Work required: The whole of the data is to be reproduced exactly.

Stored data:
########
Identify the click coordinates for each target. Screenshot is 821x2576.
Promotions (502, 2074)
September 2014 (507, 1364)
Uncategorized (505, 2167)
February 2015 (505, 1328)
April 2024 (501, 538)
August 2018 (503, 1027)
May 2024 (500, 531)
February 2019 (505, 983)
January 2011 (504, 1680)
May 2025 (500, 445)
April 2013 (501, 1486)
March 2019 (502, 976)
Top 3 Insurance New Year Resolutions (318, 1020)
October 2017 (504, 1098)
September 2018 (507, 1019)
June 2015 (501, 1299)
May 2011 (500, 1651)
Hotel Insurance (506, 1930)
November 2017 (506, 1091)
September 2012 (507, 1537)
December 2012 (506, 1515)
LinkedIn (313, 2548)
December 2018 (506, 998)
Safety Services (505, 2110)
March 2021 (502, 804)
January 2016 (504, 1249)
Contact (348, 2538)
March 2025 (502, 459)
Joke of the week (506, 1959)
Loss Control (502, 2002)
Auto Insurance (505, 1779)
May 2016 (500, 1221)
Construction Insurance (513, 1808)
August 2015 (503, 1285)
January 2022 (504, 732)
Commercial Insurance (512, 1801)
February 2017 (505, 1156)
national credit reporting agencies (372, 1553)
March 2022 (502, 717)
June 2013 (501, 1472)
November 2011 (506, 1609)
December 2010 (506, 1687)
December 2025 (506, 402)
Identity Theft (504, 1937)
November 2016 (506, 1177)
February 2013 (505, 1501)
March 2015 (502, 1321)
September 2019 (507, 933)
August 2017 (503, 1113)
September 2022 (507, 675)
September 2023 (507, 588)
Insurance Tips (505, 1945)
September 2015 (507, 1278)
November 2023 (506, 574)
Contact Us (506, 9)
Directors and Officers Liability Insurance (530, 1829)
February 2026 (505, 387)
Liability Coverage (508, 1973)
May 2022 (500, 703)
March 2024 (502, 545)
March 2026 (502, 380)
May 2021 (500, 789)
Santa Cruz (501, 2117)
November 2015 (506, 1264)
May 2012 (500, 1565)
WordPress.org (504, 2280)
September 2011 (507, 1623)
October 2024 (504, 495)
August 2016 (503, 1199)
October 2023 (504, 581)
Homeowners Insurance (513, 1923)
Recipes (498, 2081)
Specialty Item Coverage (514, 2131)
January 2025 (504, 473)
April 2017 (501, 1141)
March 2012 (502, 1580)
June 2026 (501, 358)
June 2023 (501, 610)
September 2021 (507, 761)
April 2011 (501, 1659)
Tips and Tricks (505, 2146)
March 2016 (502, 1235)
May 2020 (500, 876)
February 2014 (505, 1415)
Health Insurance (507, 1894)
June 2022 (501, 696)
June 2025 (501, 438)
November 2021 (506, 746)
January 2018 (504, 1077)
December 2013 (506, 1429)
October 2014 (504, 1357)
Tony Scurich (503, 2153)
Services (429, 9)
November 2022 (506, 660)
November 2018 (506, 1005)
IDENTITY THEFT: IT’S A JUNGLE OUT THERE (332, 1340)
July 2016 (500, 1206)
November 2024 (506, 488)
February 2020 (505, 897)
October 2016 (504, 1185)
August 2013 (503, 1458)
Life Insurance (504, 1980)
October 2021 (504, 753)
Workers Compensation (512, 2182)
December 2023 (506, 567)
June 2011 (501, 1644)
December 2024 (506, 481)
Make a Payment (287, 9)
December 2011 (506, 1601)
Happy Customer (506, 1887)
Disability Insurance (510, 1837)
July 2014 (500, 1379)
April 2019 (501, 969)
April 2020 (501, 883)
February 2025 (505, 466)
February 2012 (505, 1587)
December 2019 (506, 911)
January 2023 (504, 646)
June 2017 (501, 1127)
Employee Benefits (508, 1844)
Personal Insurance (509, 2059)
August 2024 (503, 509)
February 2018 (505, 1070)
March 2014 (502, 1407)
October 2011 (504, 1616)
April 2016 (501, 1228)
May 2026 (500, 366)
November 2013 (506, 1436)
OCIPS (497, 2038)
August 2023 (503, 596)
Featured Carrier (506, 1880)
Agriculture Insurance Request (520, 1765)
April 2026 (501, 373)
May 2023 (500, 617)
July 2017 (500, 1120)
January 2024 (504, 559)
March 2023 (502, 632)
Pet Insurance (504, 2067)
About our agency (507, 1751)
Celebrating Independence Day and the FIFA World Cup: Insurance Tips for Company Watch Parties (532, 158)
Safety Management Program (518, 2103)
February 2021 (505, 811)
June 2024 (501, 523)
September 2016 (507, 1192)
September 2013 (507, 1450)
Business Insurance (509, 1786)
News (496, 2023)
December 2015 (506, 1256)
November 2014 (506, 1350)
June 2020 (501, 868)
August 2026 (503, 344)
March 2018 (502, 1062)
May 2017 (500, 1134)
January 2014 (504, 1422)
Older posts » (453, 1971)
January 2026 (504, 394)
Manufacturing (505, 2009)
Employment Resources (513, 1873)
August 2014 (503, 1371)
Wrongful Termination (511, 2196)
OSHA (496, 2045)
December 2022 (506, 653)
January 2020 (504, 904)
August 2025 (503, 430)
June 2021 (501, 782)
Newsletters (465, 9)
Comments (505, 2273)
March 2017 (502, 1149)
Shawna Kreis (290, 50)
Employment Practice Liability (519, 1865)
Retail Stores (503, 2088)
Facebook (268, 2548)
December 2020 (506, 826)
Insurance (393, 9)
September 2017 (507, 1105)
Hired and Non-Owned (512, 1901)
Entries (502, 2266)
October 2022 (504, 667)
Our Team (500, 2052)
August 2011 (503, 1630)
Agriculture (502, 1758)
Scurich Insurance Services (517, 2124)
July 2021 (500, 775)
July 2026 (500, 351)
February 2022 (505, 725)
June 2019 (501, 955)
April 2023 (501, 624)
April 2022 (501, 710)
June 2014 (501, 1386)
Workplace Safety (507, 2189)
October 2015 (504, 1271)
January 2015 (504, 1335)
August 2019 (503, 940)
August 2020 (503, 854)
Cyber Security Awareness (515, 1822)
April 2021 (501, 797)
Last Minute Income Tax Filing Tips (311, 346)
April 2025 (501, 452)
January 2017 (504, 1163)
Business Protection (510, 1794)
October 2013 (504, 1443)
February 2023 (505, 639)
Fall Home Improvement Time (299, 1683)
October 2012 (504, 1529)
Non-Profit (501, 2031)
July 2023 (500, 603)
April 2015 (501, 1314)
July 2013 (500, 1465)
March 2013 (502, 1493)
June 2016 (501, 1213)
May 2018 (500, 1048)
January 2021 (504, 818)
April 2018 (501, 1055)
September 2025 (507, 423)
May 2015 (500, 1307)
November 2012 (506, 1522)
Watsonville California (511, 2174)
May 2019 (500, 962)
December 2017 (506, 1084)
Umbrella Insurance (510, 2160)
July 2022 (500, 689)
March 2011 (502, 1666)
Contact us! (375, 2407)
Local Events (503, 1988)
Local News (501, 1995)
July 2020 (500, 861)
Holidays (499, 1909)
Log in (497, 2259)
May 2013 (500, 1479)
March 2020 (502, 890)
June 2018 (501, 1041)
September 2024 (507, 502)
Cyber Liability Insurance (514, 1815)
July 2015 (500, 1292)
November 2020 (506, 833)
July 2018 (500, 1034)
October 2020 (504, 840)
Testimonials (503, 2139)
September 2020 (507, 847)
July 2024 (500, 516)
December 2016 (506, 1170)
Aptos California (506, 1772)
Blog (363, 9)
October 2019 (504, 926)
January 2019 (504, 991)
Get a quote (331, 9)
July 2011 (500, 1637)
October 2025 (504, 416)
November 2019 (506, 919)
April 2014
########
Your response:
Identify the click coordinates for each target. Screenshot is 821x2576.
Promotions (502, 2074)
September 2014 (507, 1364)
Uncategorized (505, 2167)
February 2015 (505, 1328)
April 2024 (501, 538)
August 2018 (503, 1027)
May 2024 (500, 531)
February 2019 (505, 983)
January 2011 (504, 1680)
May 2025 (500, 445)
April 2013 (501, 1486)
March 2019 (502, 976)
Top 3 Insurance New Year Resolutions (318, 1020)
October 2017 (504, 1098)
September 2018 (507, 1019)
June 2015 (501, 1299)
May 2011 (500, 1651)
Hotel Insurance (506, 1930)
November 2017 (506, 1091)
September 2012 (507, 1537)
December 2012 (506, 1515)
LinkedIn (313, 2548)
December 2018 (506, 998)
Safety Services (505, 2110)
March 2021 (502, 804)
January 2016 (504, 1249)
Contact (348, 2538)
March 2025 (502, 459)
Joke of the week (506, 1959)
Loss Control (502, 2002)
Auto Insurance (505, 1779)
May 2016 (500, 1221)
Construction Insurance (513, 1808)
August 2015 (503, 1285)
January 2022 (504, 732)
Commercial Insurance (512, 1801)
February 2017 (505, 1156)
national credit reporting agencies (372, 1553)
March 2022 (502, 717)
June 2013 (501, 1472)
November 2011 (506, 1609)
December 2010 (506, 1687)
December 2025 (506, 402)
Identity Theft (504, 1937)
November 2016 (506, 1177)
February 2013 (505, 1501)
March 2015 (502, 1321)
September 2019 (507, 933)
August 2017 (503, 1113)
September 2022 (507, 675)
September 2023 (507, 588)
Insurance Tips (505, 1945)
September 2015 (507, 1278)
November 2023 (506, 574)
Contact Us (506, 9)
Directors and Officers Liability Insurance (530, 1829)
February 2026 (505, 387)
Liability Coverage (508, 1973)
May 2022 (500, 703)
March 2024 (502, 545)
March 2026 (502, 380)
May 2021 (500, 789)
Santa Cruz (501, 2117)
November 2015 (506, 1264)
May 2012 (500, 1565)
WordPress.org (504, 2280)
September 2011 (507, 1623)
October 2024 (504, 495)
August 2016 (503, 1199)
October 2023 (504, 581)
Homeowners Insurance (513, 1923)
Recipes (498, 2081)
Specialty Item Coverage (514, 2131)
January 2025 (504, 473)
April 2017 (501, 1141)
March 2012 (502, 1580)
June 2026 (501, 358)
June 2023 (501, 610)
September 2021 (507, 761)
April 2011 (501, 1659)
Tips and Tricks (505, 2146)
March 2016 (502, 1235)
May 2020 (500, 876)
February 2014 (505, 1415)
Health Insurance (507, 1894)
June 2022 (501, 696)
June 2025 (501, 438)
November 2021 (506, 746)
January 2018 (504, 1077)
December 2013 (506, 1429)
October 2014 (504, 1357)
Tony Scurich (503, 2153)
Services (429, 9)
November 2022 (506, 660)
November 2018 (506, 1005)
IDENTITY THEFT: IT’S A JUNGLE OUT THERE (332, 1340)
July 2016 (500, 1206)
November 2024 (506, 488)
February 2020 (505, 897)
October 2016 (504, 1185)
August 2013 (503, 1458)
Life Insurance (504, 1980)
October 2021 (504, 753)
Workers Compensation (512, 2182)
December 2023 (506, 567)
June 2011 (501, 1644)
December 2024 (506, 481)
Make a Payment (287, 9)
December 2011 (506, 1601)
Happy Customer (506, 1887)
Disability Insurance (510, 1837)
July 2014 (500, 1379)
April 2019 (501, 969)
April 2020 (501, 883)
February 2025 (505, 466)
February 2012 (505, 1587)
December 2019 (506, 911)
January 2023 (504, 646)
June 2017 (501, 1127)
Employee Benefits (508, 1844)
Personal Insurance (509, 2059)
August 2024 (503, 509)
February 2018 (505, 1070)
March 2014 (502, 1407)
October 2011 (504, 1616)
April 2016 (501, 1228)
May 2026 (500, 366)
November 2013 (506, 1436)
OCIPS (497, 2038)
August 2023 (503, 596)
Featured Carrier (506, 1880)
Agriculture Insurance Request (520, 1765)
April 2026 (501, 373)
May 2023 (500, 617)
July 2017 (500, 1120)
January 2024 (504, 559)
March 2023 (502, 632)
Pet Insurance (504, 2067)
About our agency (507, 1751)
Celebrating Independence Day and the FIFA World Cup: Insurance Tips for Company Watch Parties (532, 158)
Safety Management Program (518, 2103)
February 2021 (505, 811)
June 2024 (501, 523)
September 2016 (507, 1192)
September 2013 (507, 1450)
Business Insurance (509, 1786)
News (496, 2023)
December 2015 (506, 1256)
November 2014 (506, 1350)
June 2020 (501, 868)
August 2026 (503, 344)
March 2018 (502, 1062)
May 2017 (500, 1134)
January 2014 (504, 1422)
Older posts » (453, 1971)
January 2026 (504, 394)
Manufacturing (505, 2009)
Employment Resources (513, 1873)
August 2014 (503, 1371)
Wrongful Termination (511, 2196)
OSHA (496, 2045)
December 2022 (506, 653)
January 2020 (504, 904)
August 2025 (503, 430)
June 2021 (501, 782)
Newsletters (465, 9)
Comments (505, 2273)
March 2017 (502, 1149)
Shawna Kreis (290, 50)
Employment Practice Liability (519, 1865)
Retail Stores (503, 2088)
Facebook (268, 2548)
December 2020 (506, 826)
Insurance (393, 9)
September 2017 (507, 1105)
Hired and Non-Owned (512, 1901)
Entries (502, 2266)
October 2022 (504, 667)
Our Team (500, 2052)
August 2011 (503, 1630)
Agriculture (502, 1758)
Scurich Insurance Services (517, 2124)
July 2021 (500, 775)
July 2026 (500, 351)
February 2022 (505, 725)
June 2019 (501, 955)
April 2023 (501, 624)
April 2022 (501, 710)
June 2014 (501, 1386)
Workplace Safety (507, 2189)
October 2015 (504, 1271)
January 2015 (504, 1335)
August 2019 (503, 940)
August 2020 (503, 854)
Cyber Security Awareness (515, 1822)
April 2021 (501, 797)
Last Minute Income Tax Filing Tips (311, 346)
April 2025 (501, 452)
January 2017 (504, 1163)
Business Protection (510, 1794)
October 2013 (504, 1443)
February 2023 (505, 639)
Fall Home Improvement Time (299, 1683)
October 2012 (504, 1529)
Non-Profit (501, 2031)
July 2023 (500, 603)
April 2015 (501, 1314)
July 2013 (500, 1465)
March 2013 (502, 1493)
June 2016 (501, 1213)
May 2018 (500, 1048)
January 2021 (504, 818)
April 2018 (501, 1055)
September 2025 (507, 423)
May 2015 (500, 1307)
November 2012 (506, 1522)
Watsonville California (511, 2174)
May 2019 (500, 962)
December 2017 (506, 1084)
Umbrella Insurance (510, 2160)
July 2022 (500, 689)
March 2011 (502, 1666)
Contact us! (375, 2407)
Local Events (503, 1988)
Local News (501, 1995)
July 2020 (500, 861)
Holidays (499, 1909)
Log in (497, 2259)
May 2013 (500, 1479)
March 2020 (502, 890)
June 2018 (501, 1041)
September 2024 (507, 502)
Cyber Liability Insurance (514, 1815)
July 2015 (500, 1292)
November 2020 (506, 833)
July 2018 (500, 1034)
October 2020 (504, 840)
Testimonials (503, 2139)
September 2020 (507, 847)
July 2024 (500, 516)
December 2016 (506, 1170)
Aptos California (506, 1772)
Blog (363, 9)
October 2019 (504, 926)
January 2019 (504, 991)
Get a quote (331, 9)
July 2011 (500, 1637)
October 2025 (504, 416)
November 2019 (506, 919)
April 2014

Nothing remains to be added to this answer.